My life wouldn’t be fully molded without KFF Foundation, of all the goals I set for when I was in Elementary, it is only the scholarship that was granted, I wasn’t accepted at my dream school nor the dream course I want to pursue, it was unforgettable but forgivable because I have realized I am destined to a greater cause. That’s what KFF taught me, true wisdom (life) beyond academic, it shaped me to understand life better. I don’t have the confidence to walk with my head up before but KFF put me into a place where I practiced to manage different people, cooperate with respect
and be respected, and to gain financial knowledge. It was unique rather than different. Now that my remaining months to KFF is getting nearer, I still carry the vision with me for KFF the moment I became part of the organization and that is to extend help for future scholars and for the organization. I hope that the future scholars would have the same spark as me the second I joined the KFF and not only think of it as financial institution but a room for holistic improvement where everyone is treated with respect and dignity. I want to tell them “To be stubborn” not letting negativities maneuver their life and treat failures as a bypass to give up but rather an opportunity to persist because there is no such as perfection only opportunities to be a better person. You will eventually know the true meaning of “stubbornness” in KFF and will realize how it makes a special ingredient both personal and professional.

To end, I’d say I am still in the process of figuring things out; about life, about myself, and about the world I’m trying to understand. I’ve had my share of challenges and small victories, but all of them have shaped who I am today. I may not have everything figured out, but I continue to learn, to grow, and to embrace the journey I am on.

EXERCISE REQUIREMENTS -
**1.** According to the KFF reflection, what three things is the writer still figuring out? List them.
**2.** In the KFF reflection, why does the writer call not getting into the dream school and dream course forgivable?

Rows of pointing data -
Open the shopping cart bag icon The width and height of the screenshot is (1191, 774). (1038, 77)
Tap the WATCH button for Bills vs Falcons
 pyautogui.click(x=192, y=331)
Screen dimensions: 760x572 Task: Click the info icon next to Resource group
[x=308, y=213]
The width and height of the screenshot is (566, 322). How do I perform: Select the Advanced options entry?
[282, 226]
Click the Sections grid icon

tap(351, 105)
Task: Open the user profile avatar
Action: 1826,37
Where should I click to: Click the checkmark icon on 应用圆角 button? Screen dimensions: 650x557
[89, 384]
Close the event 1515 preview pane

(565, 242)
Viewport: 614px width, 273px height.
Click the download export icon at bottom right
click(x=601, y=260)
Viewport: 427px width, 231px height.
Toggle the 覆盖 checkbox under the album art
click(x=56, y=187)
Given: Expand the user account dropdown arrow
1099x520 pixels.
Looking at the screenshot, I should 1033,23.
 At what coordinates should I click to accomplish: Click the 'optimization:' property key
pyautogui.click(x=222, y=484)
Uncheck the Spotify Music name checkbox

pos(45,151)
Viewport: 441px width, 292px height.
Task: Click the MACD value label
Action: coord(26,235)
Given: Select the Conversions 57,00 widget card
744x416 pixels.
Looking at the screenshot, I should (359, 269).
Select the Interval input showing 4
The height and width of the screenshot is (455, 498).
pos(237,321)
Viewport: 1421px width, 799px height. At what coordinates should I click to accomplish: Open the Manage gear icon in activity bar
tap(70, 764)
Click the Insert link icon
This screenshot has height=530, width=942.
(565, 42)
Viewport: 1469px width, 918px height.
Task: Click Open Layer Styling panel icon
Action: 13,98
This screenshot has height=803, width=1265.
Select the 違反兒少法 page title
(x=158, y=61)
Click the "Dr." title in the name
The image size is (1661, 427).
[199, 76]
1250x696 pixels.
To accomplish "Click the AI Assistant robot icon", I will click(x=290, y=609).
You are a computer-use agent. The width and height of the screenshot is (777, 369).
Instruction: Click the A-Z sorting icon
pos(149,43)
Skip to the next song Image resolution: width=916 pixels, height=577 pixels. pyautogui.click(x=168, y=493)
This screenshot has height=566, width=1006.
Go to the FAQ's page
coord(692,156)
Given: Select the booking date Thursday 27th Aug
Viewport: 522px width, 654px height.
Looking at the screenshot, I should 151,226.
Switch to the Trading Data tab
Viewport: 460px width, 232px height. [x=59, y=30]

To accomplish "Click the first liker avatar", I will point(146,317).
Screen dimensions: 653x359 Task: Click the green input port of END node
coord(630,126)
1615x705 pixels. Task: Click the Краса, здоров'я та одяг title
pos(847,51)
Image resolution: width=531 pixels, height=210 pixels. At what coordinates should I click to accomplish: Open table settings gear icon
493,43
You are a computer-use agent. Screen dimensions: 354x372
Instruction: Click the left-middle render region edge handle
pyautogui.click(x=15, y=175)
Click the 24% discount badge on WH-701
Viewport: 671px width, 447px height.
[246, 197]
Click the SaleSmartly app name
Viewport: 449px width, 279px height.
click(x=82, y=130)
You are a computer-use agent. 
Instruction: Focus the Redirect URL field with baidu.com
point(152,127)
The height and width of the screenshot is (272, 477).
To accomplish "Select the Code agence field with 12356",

PER-TASK OUTPUTS -
**1.**
- Life
- Themselves
- The world they are trying to understand

**2.** The writer calls it forgivable because they realized they are destined for a greater cause. The disappointment stayed unforgettable, but that realization let them accept it.